There was another mass shooting on Sunday. A church in Texas. President Donald Trump said he believed it was caused by a "mental health problem", not an issue with gun laws. In October, the deadliest mass shooting in US history took place in Las Vegas. Mass shootings have been frequent in this country for decades but they are getting deadlier. America is getting more violent.
The Second Amendment (the right of the people to keep and bear arms) is a very difficult issue for non-Americans to wrap their heads around. It’s the no-go zone of the American constitution. It splits the country sharply in two. It is, I have observed, more important for these rights to be protected over and above human life. And is, for me, the thing that scares me most about life in America.
Enter Donald Trump. Reality star. Steak salesman. Wrestling corner-man (true fact, look it up). His rise to presidential candidate was shocking to a lot of people. He was ridiculed. Establishment politicians didn’t take him seriously.
While the "Washington elites" were dismissing his attempt to become president, Trump was telling the hurting people of America what they wanted to hear. He was the man to make America great again. He would bring back jobs. He would return the US to its former glory and undo every bad deed president Obama had done before him. The notion of a woman president following a black president was too much for America, and the rest is painful history.
Outsider’s perspective
I knew it would be bad. I’m not from this place. I’m a woman. I’m an immigrant. I’m an outsider. My perspective on my adopted home is not skewed with sentimentality, nor is it laden with cynicism. I simply have eyes in my head and compassion in my heart that allows me to see things for how they are.

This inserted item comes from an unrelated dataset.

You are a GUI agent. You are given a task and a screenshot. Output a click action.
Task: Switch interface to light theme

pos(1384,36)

I knew Trump would do some damage. I knew he’d tried to roll back a lot of human rights and generally keep poor people and people of colour oppressed. I expected that. What I did not see coming was the division in the country. The level of hatred, of vile disdain for the “other” has escalated to a national emergency. How can a society progress with this much animosity?
In the last 12 months, I've felt a palpable metamorphosis within this country into a constant 'us versus them' scenario
So. United States they are not. When a country cannot agree on what caused its own civil war, there is a problem. When history is revised to suit a dangerous narrative designed to excuse oppression, unity collapses. Things fall apart. The centre cannot hold. Disorder will rise. And men will pick up their guns and shoot more people.

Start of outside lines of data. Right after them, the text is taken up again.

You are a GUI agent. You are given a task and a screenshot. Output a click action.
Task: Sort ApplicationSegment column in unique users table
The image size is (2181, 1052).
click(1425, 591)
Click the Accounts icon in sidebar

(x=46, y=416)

If hope is to be found for those who don’t subscribe to hate and white supremacy, it is in the resistance. Like a Star Wars movie (before they, you know, went off the rails), the power of the rebellion, of those resisting and fighting heartless attempts to hurt people offers the hope the US needs so badly.
‘Us vs them’
My America has changed. In the last 12 months, I’ve felt a palpable metamorphosis within this country into a constant “us versus them” scenario. Since Donald Trump took office, any sense of togetherness is gone. There is no acceptance of differences.
Most interestingly, the American exceptionalism myth is breaking down. The US is not touched by god and is not, as some would say, the greatest country in the world. It is flawed and full of problems but every country has troubled, disturbing histories. What makes a country great is its willingness and ability to reckon with its past.

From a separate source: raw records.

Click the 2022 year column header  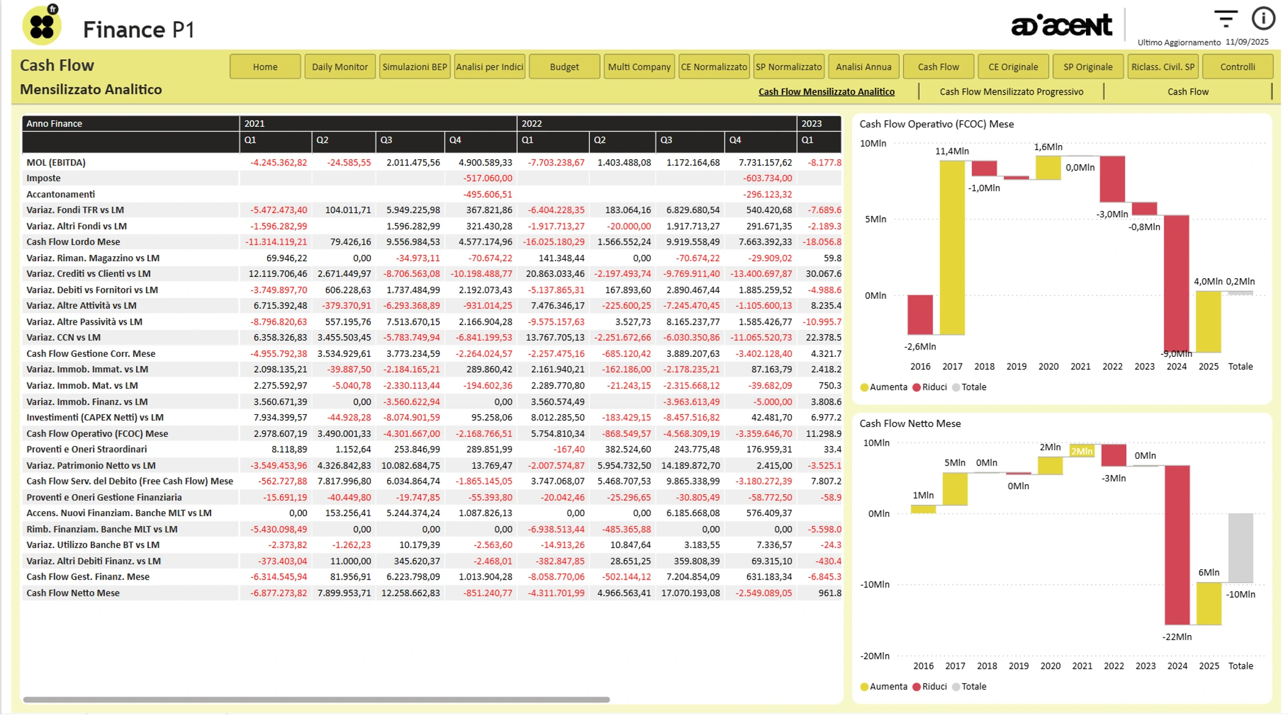[531, 123]
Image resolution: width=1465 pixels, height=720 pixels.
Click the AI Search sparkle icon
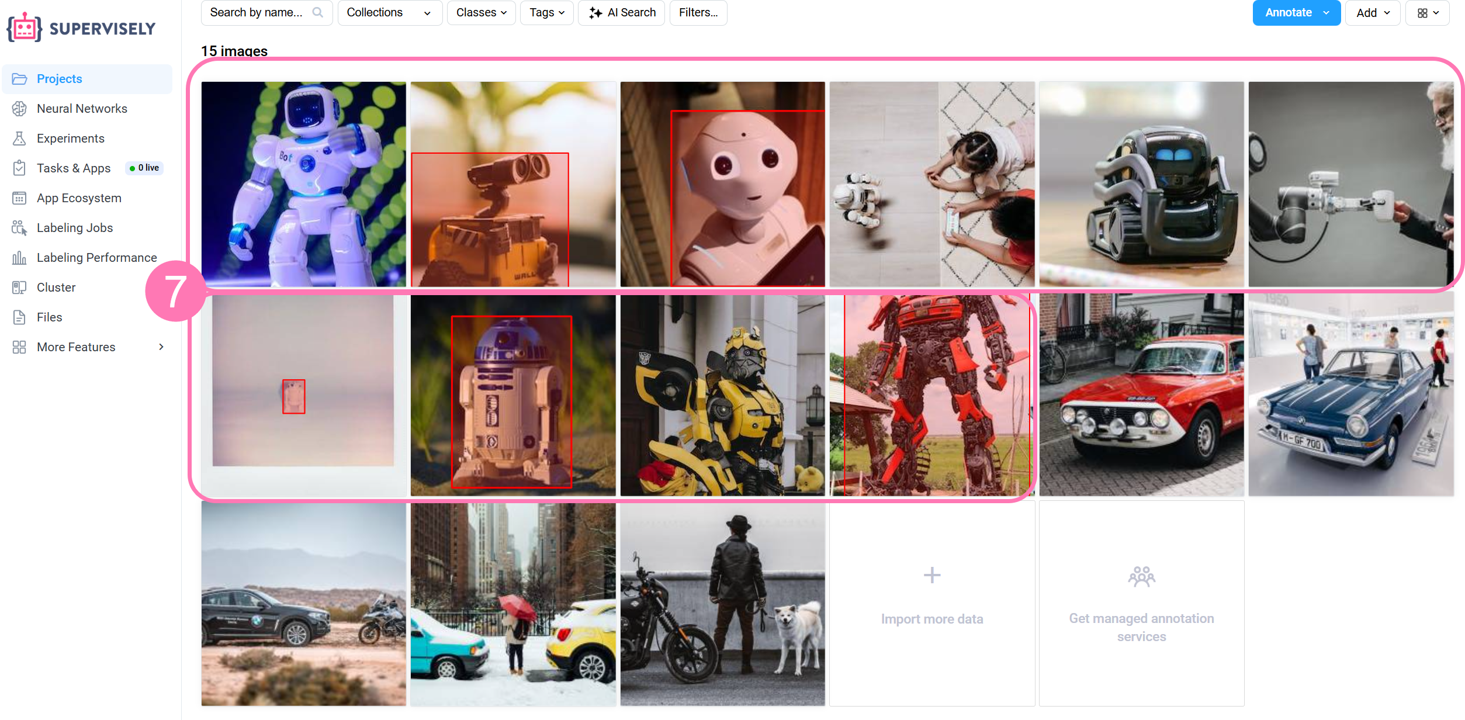[595, 12]
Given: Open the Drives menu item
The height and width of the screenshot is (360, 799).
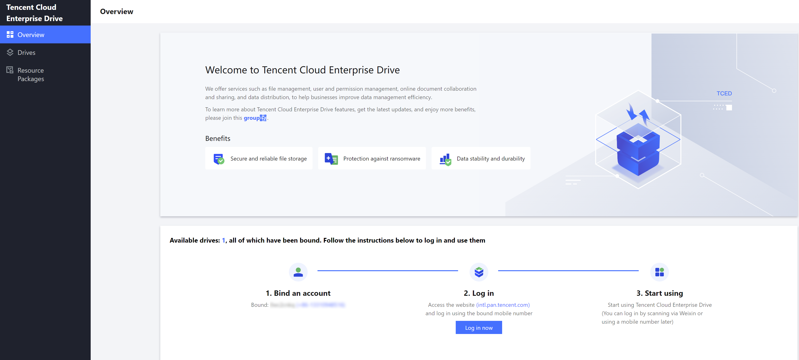Looking at the screenshot, I should [x=26, y=52].
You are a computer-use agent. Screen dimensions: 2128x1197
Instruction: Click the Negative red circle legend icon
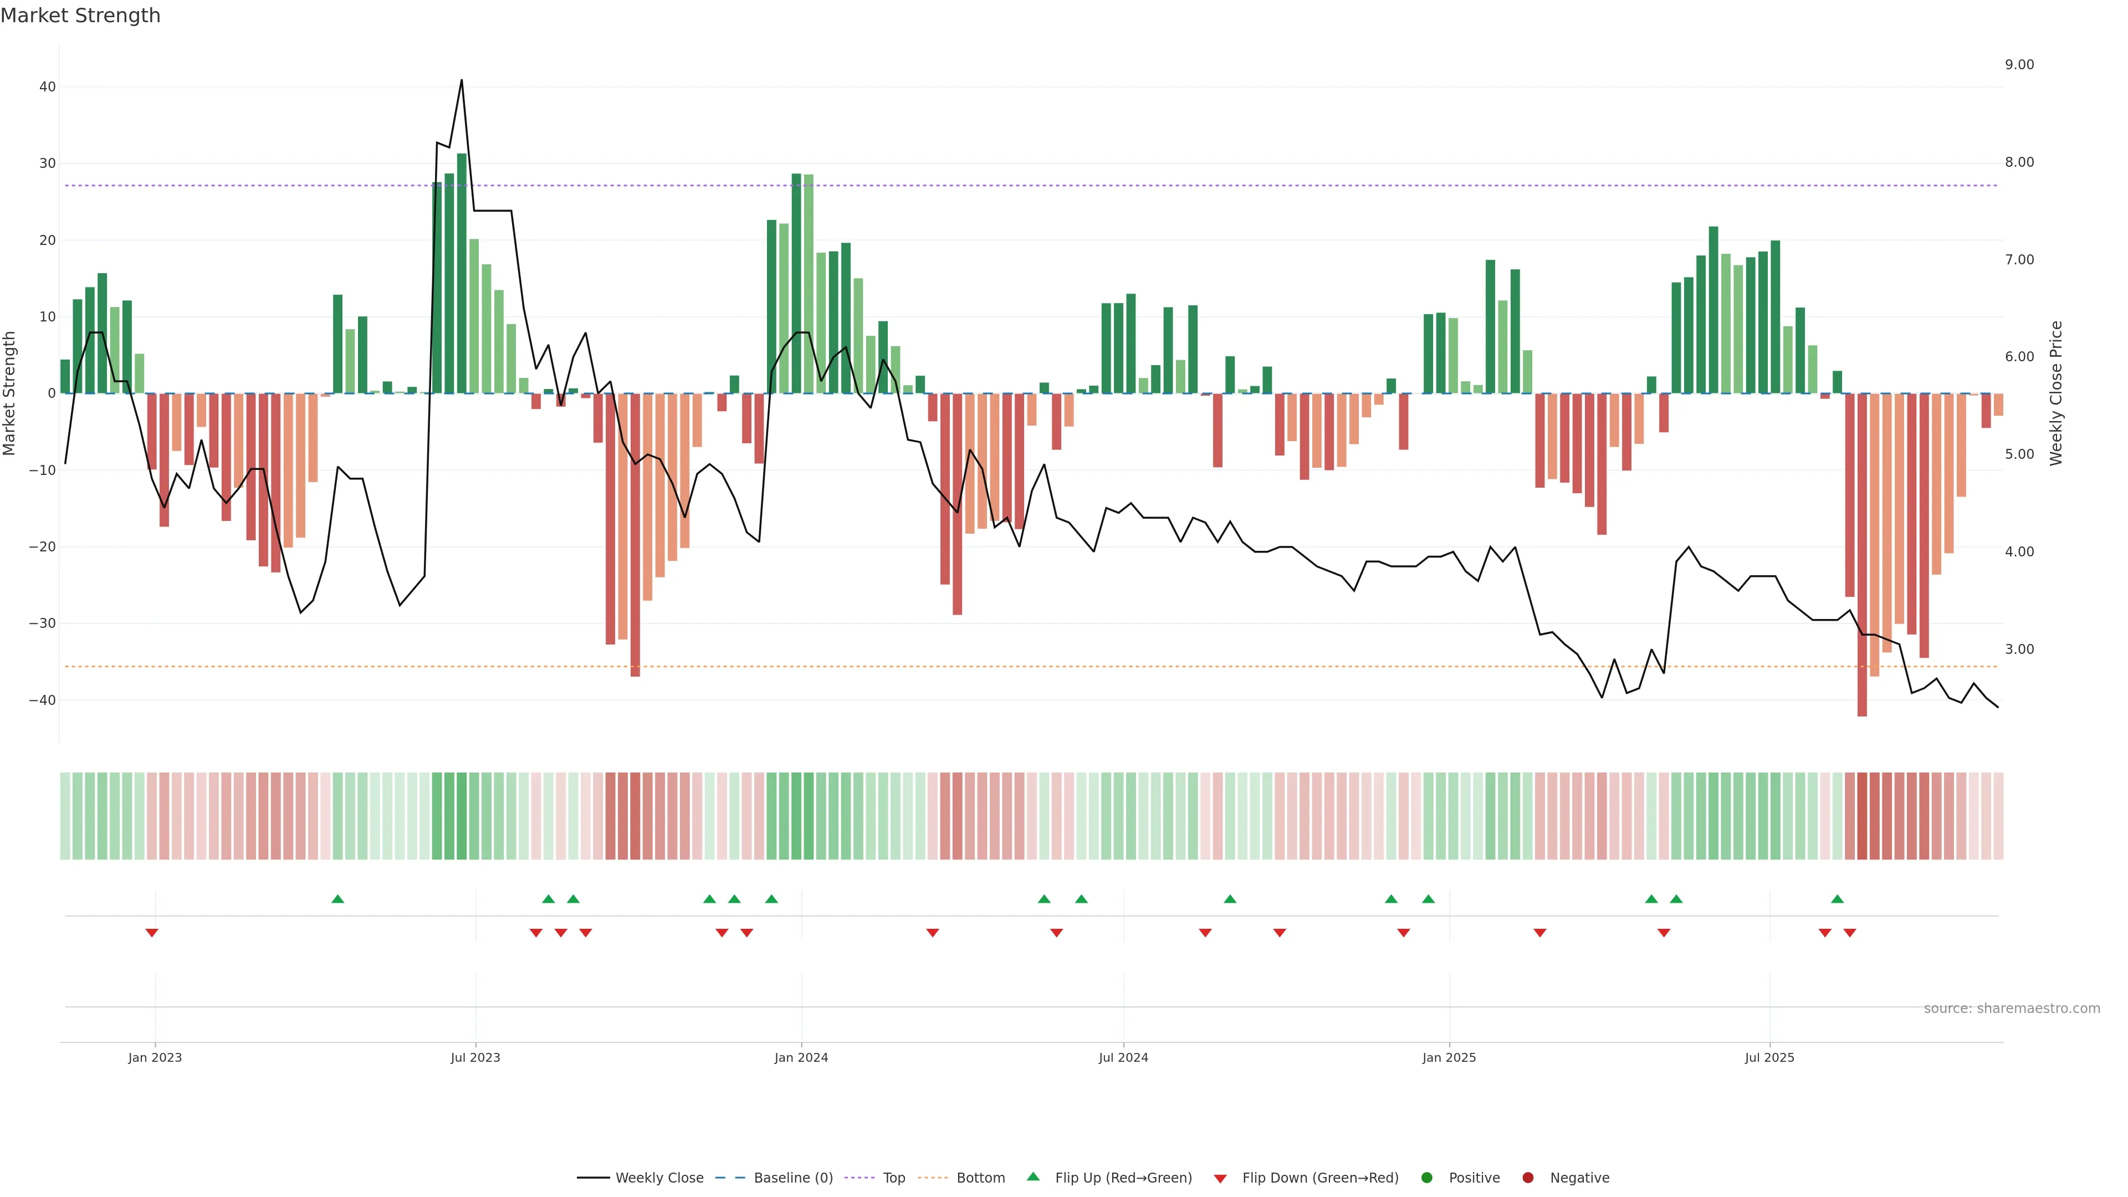pos(1527,1178)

As confederate statues come down, as NFL players kneel for the anthem, a growing number of Americans are pushing forward towards the reckoning this country is crying out for. On the other side of it, people are boycotting the NFL, flagrantly deriding the predominantly black players taking a knee. It's back to "us versus them", a deeply divided country with not an iota of leadership in sight.
There are those who would say, love it or leave it, which is the laziest sentiment I’ve ever encountered. If these last 12 months have taught me anything, it’s that I both love this country and I want to leave it. I think America is broken and I think it has the potential for a glorious healing. I hold space for both.
I have spent a quarter of my life living in the US. I have found treasures and wonders here I never knew possible. I have put myself together as a whole human and discovered my truth here. But living in Trump's America has pressed me to prioritise what matters in my life. And most importantly, in the eloquent words of Joan Didion, it has shown me that "it is distinctly possible to stay too long at the Fair".